Monday, July 1, 2013

In Holy Defense

Yes, you fucking dimwit, with a sword. Like you got in your hands right this moment.
Assuming you were in a position to have to do so, in holy defense of our most blessed Lord Christ Jesus...
How. Hard. Do. You. Think, to kill a man?
- Northlanders Vol Three, "Lindisfarne" Part 1
by Brian Wood and Dean Ormston

How hard would you have to swing a sword in order to kill a man? Have you ever thought about how much physical exertion it would require to slay another human being with a heavy piece of metal? I suppose now we can just use guns in holy defense of Christ Jesus. Pulling a trigger is much easier than swinging a sword.

But have you ever thought about having to commit such an act? Are you so devoted to Jesus, is your faith so sincere, that you are prepared to kill in Christ's name?

If so, then you are doing this Christianity thing completely wrong.

Nearly all branches of Christianity have been guilty of this at some point in history. We take the words of an outspoken pacifist and twist them until we are convinced we have to engage in violence to preserve his words.
"But I say to you, do not resist an evildoer. But if anyone strikes you on the right cheek, turn to the other also..." - Matthew 5:39 [NRSV]
 "You have heard that it was said, 'You shall love your neighbor and hate your enemy.' But I say to you, Love your enemies and pray for those who persecute you..." - Matthew 5:43-44 [NRSV]
It doesn't exactly sound like Jesus wanted us to raise up arms in his defense. And really, what could we possibly defend him from? This is the one who was tortured, crucified, and had his corpse sealed in a tomb for 3 days before rising again. And then later on he did that whole ascending into heaven bit. What could we, mere mortals, hope to do "in holy defense" of him? And what good would physical violence do to protect someone who has already defeated death?

Really, if we're violently defending Christ, we are actually doing no such thing. We are violently defending our own worldly well being and self interests. And who are we fighting anyway? The Crusades are long over and there is very little threat from Viking pillagers anymore. But more and more often church services feel to me like they devolve into a gathering for vitriolic speeches and xenophobic hate mongering. It's us versus them: the Muslims, the homosexuals, the liberals, etc.

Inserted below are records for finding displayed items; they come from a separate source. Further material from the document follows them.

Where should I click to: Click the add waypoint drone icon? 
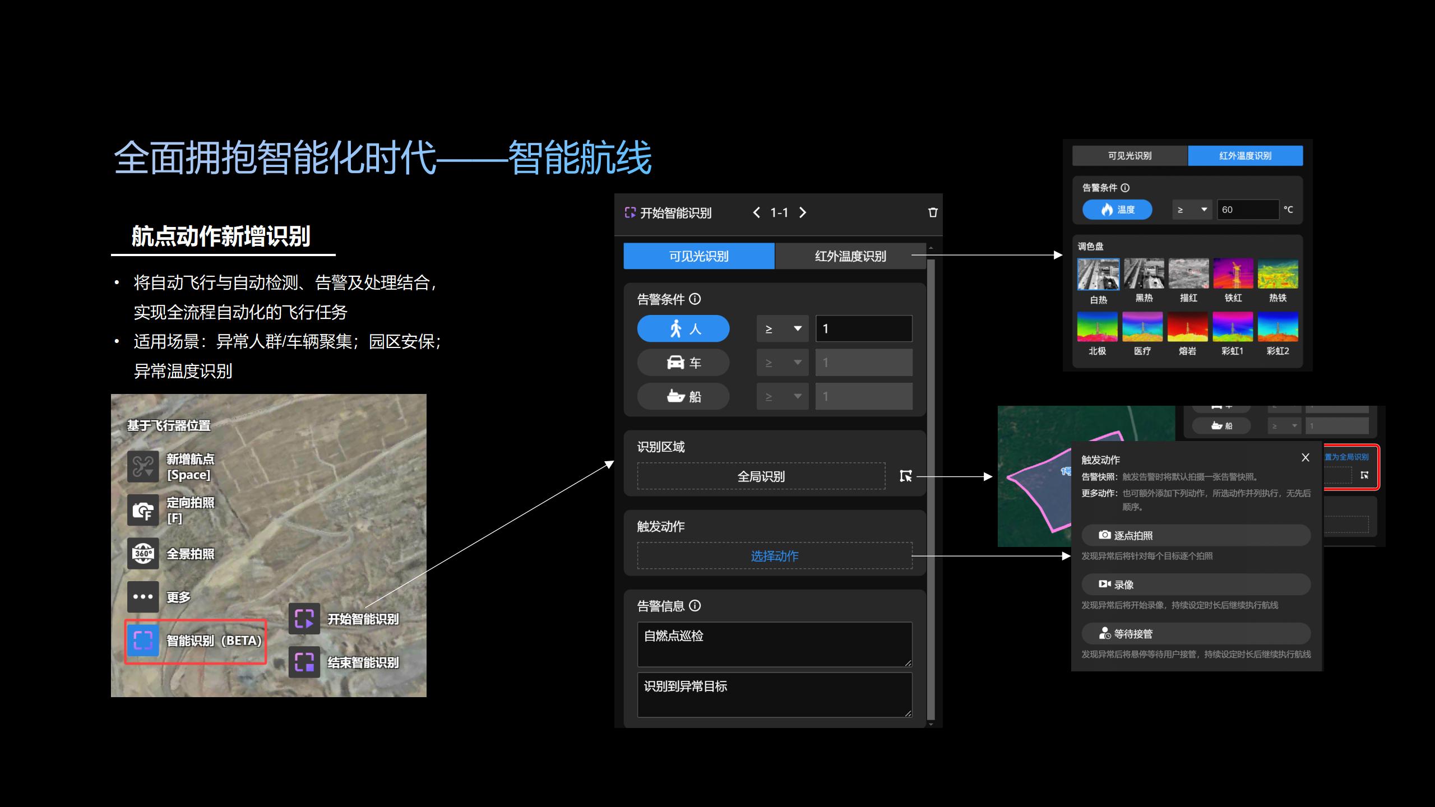[143, 466]
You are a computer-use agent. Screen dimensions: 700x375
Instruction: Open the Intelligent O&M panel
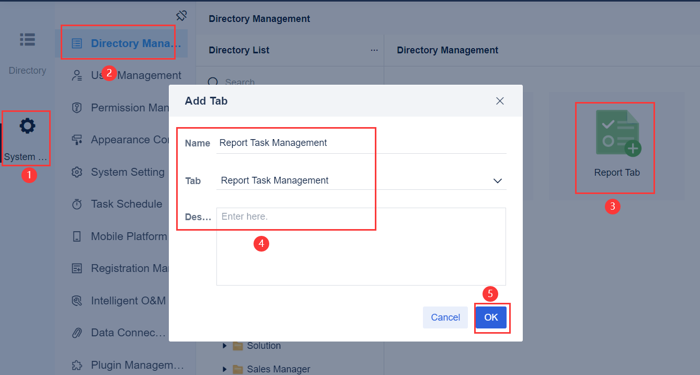124,300
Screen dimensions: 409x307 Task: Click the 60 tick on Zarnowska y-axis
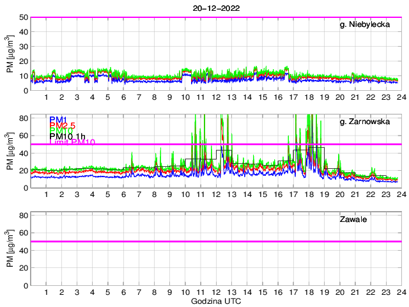pos(23,136)
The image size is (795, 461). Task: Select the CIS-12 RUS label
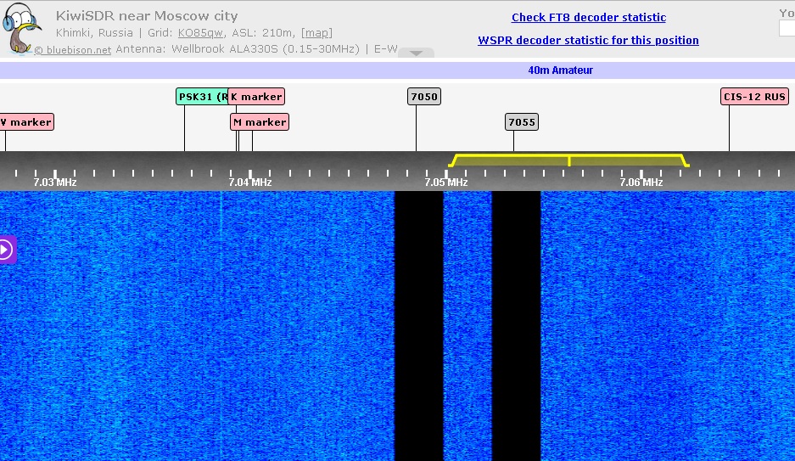(753, 97)
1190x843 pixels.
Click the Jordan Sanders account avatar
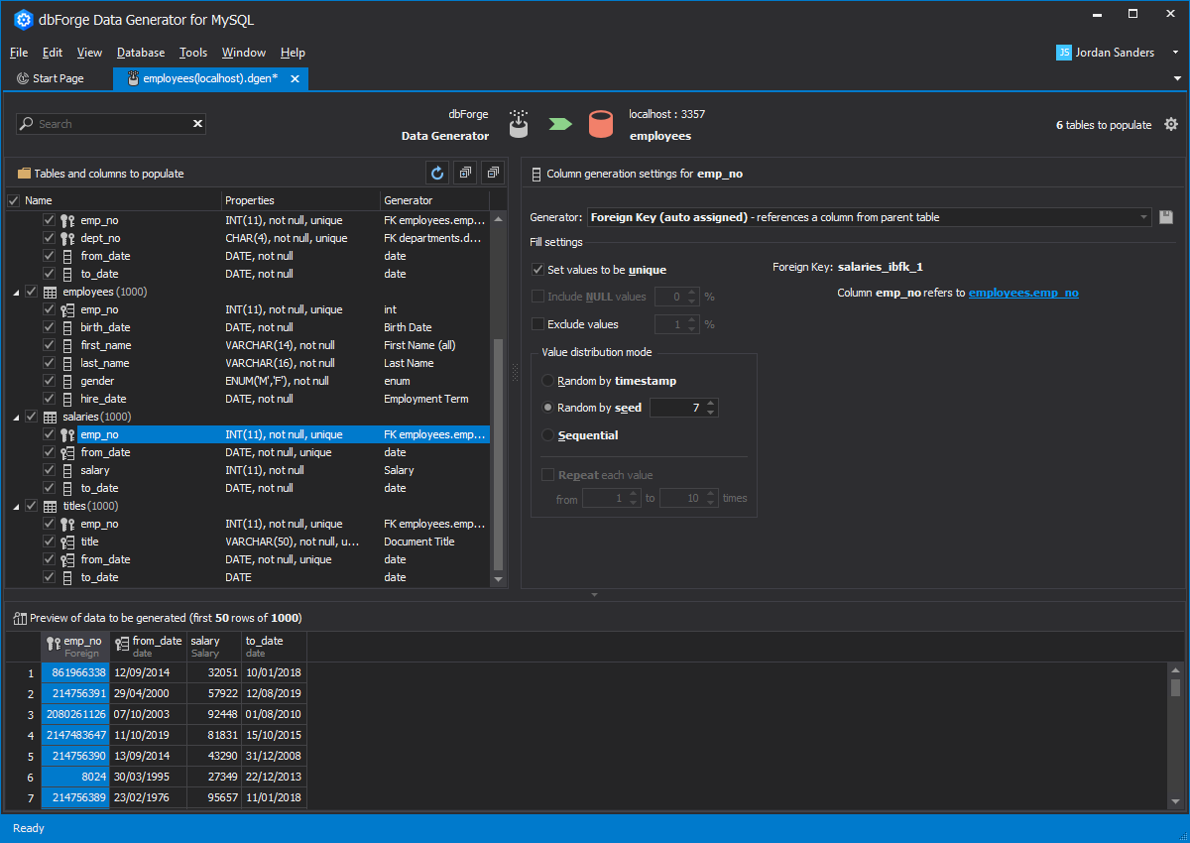[1063, 53]
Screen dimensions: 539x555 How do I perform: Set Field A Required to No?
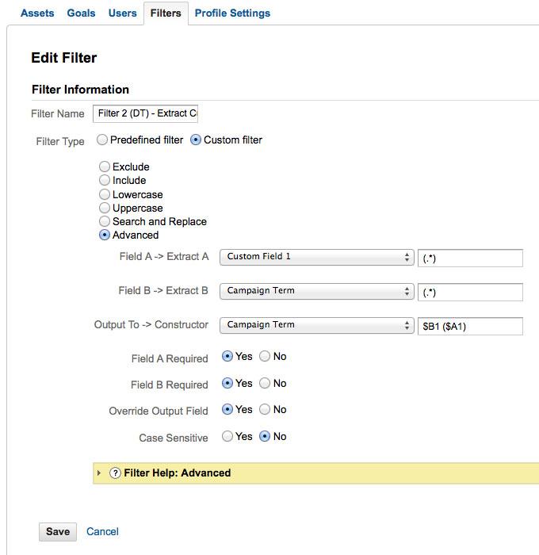pyautogui.click(x=265, y=357)
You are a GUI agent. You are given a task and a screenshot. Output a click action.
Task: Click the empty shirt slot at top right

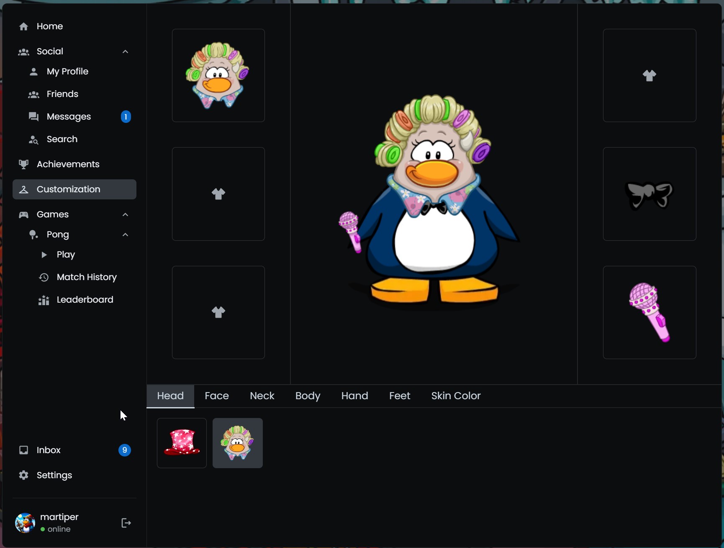(x=649, y=76)
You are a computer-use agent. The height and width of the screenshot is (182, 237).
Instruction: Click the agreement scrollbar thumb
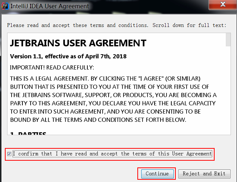228,40
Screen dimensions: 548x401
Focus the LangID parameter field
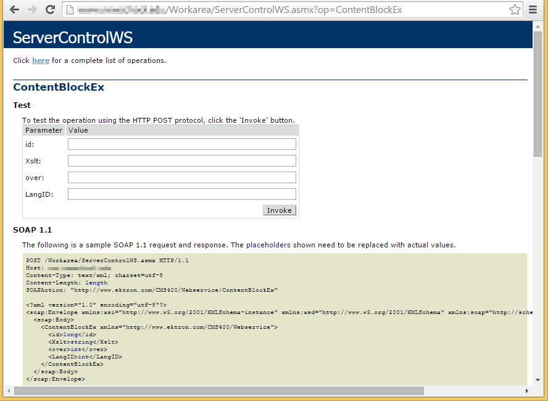[x=181, y=194]
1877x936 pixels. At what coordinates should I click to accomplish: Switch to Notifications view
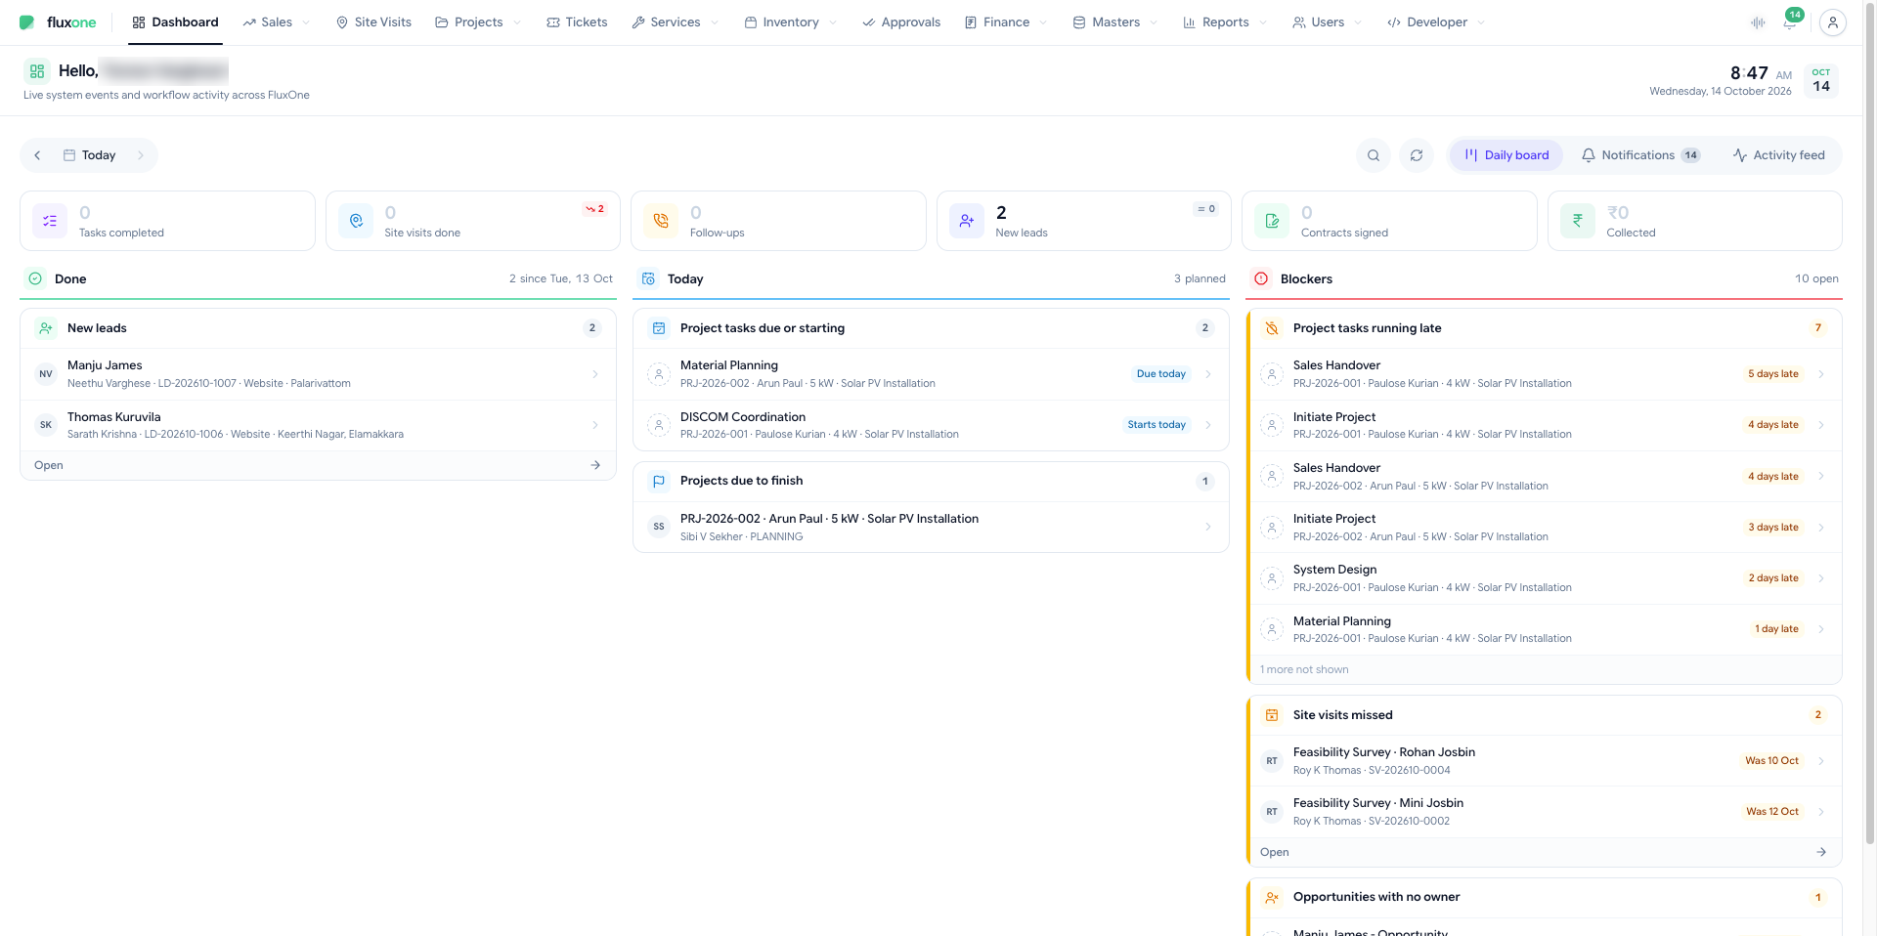click(1640, 155)
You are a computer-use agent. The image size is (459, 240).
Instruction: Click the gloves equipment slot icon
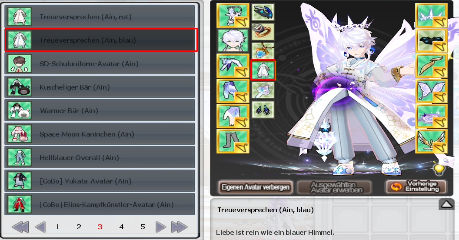233,116
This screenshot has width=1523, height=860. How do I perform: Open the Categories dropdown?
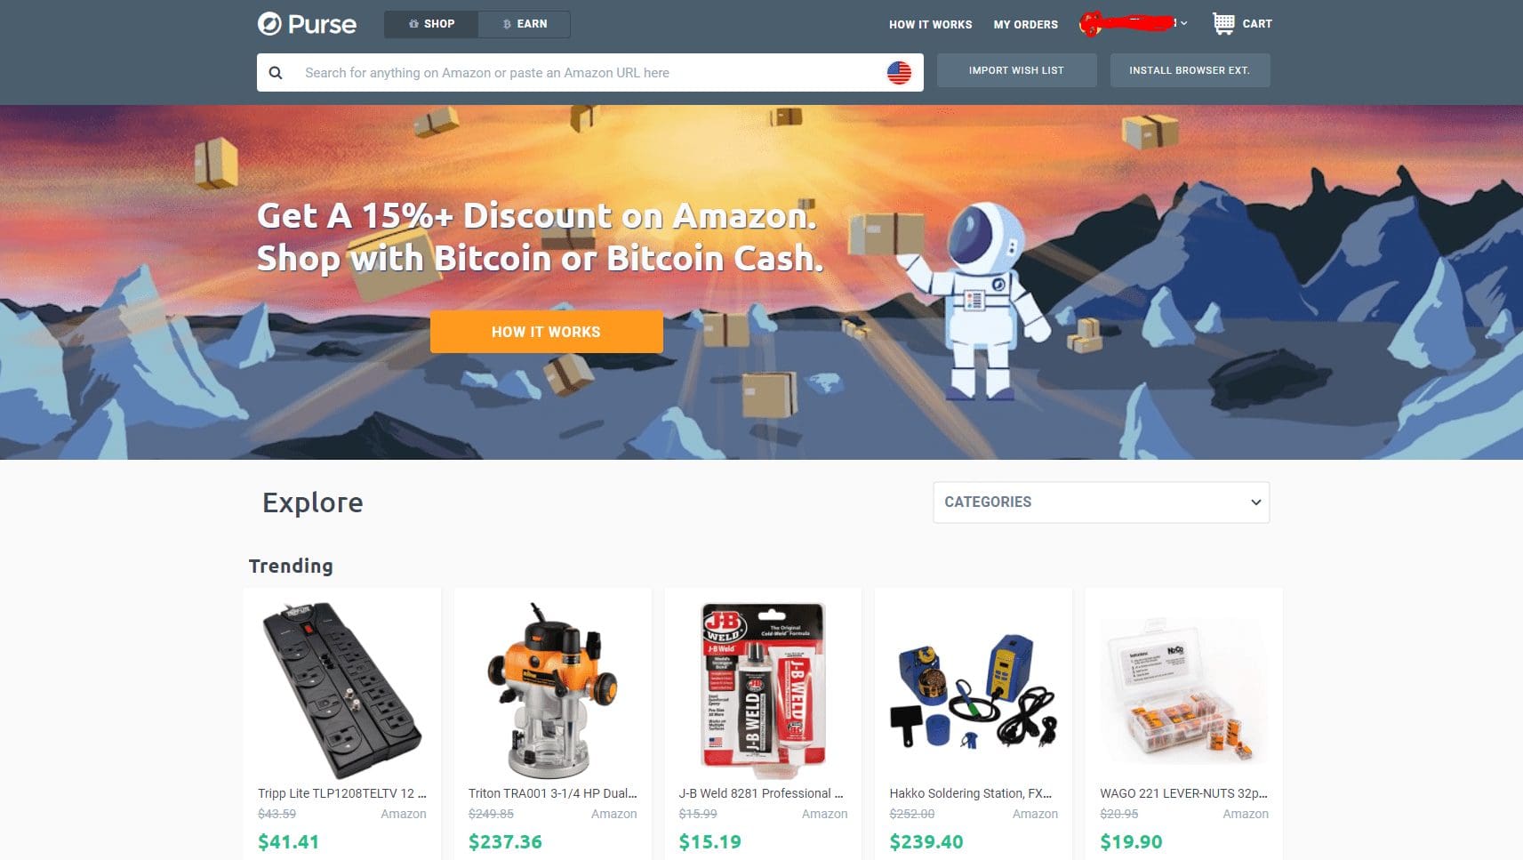pyautogui.click(x=1101, y=502)
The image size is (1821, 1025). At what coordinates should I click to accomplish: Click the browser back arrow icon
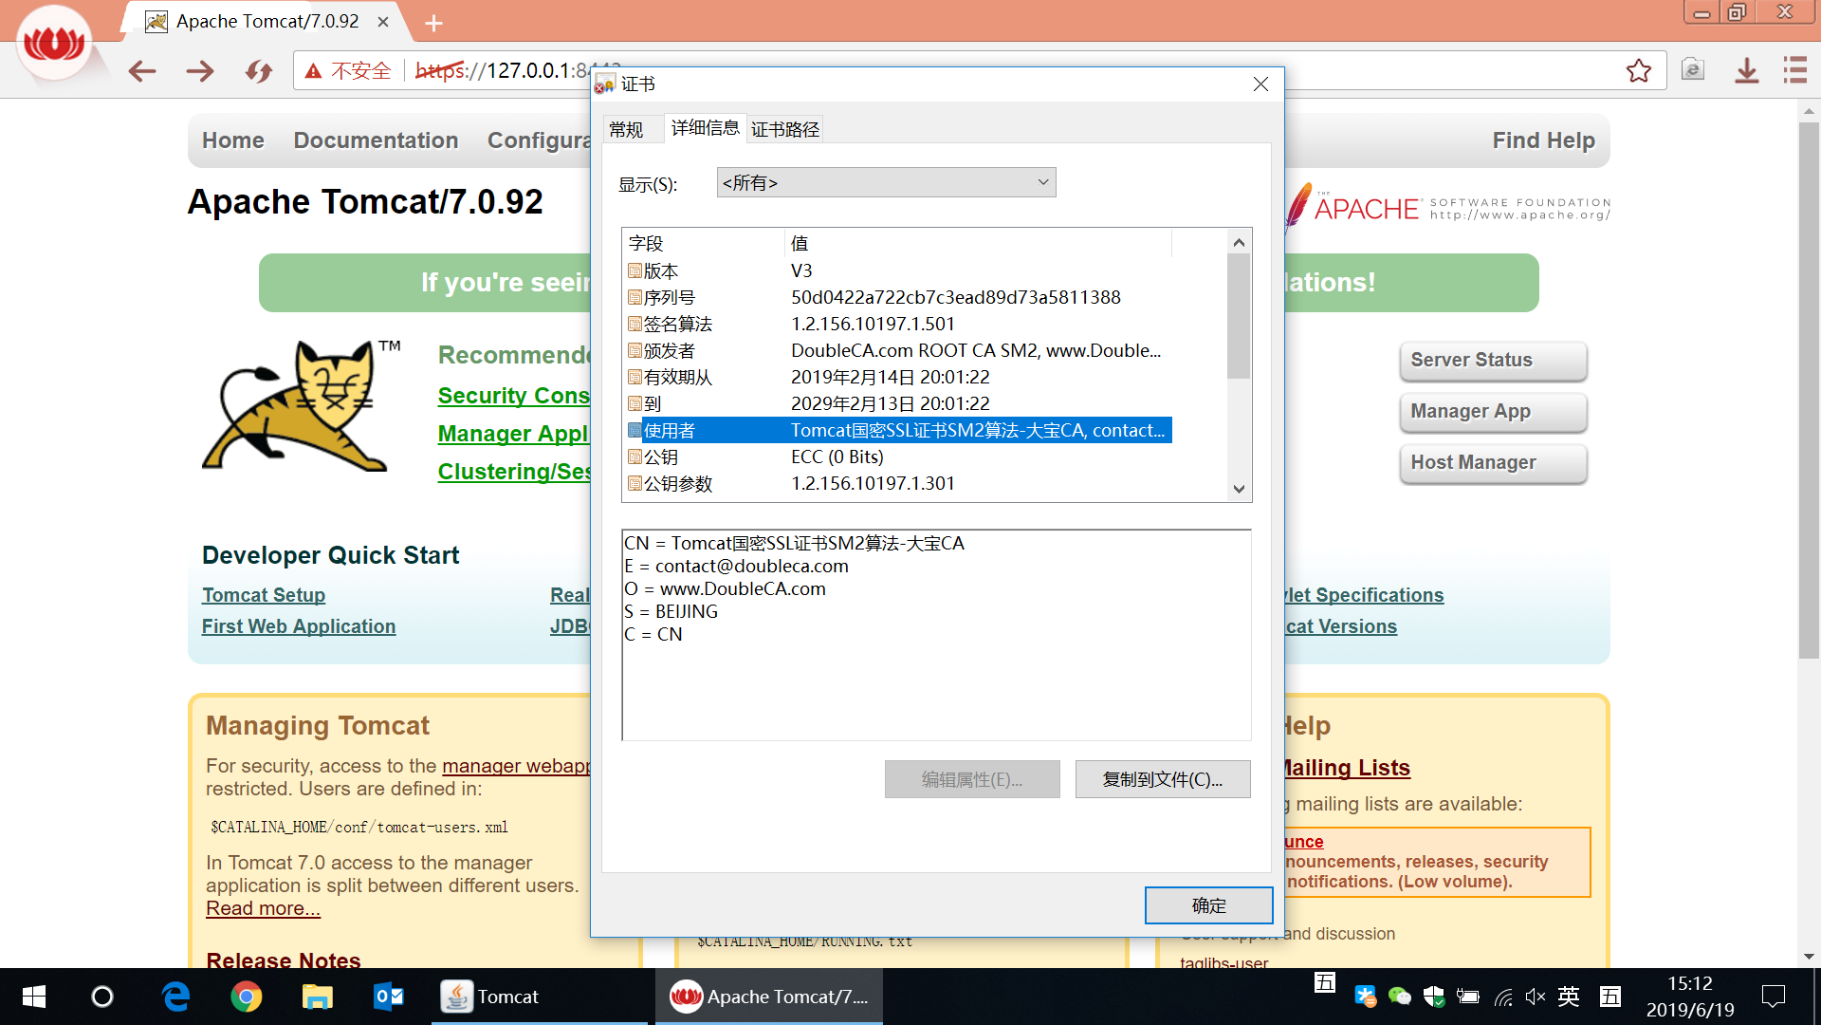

And we must do everything we possibly can to drive them away.

Because that's what Jesus told us to do. "Condemn those who are different from you. Destroy them in anyway possible, be it politically, socially, or physically. You must defend me above all else."

Except Jesus did not tell us that. Instead he told us the opposite. He told us to love one another. Especially our perceived enemies. Especially those that are different from us. Loving the other is the hallmark of Christ's teaching, even though such love doesn't really make much sense. John D. Caputo refers to this love as "madness:"
The divinity that shows through Jesus consists not in a demonstration of might but in a complete reversal of our expectations culminating in the most stunning reversal of all. It is the centerpiece of all this madness, the one that makes as little sense as possible from the point of view of worldly common sense, the most divine madness of all: love your enemies. The key to the kingdom is to love those who do not love you, who hate you, and whom you, by worldly standards, should also hate. That is exactly the madness that a deconstructive analysis of love would predict. Loving the lovable is entirely possible, but loving the unlovable, those who are impossible to love, that is when the kingdom reigns.*
Who are we defending Christ from? In my view, the most vicious attacks on Christ and Christianity come from Christians who, instead of loving their enemies and loving the other, exert their energies mounting adversarial campaigns filled with rhetoric of spite and hate against the other in the name of Christ.

*John D. Caputo. What Would Jesus Deconstruct?: The Good News of Postmodernism for the Church (Kindle Locations 1001-1005). Kindle Edition.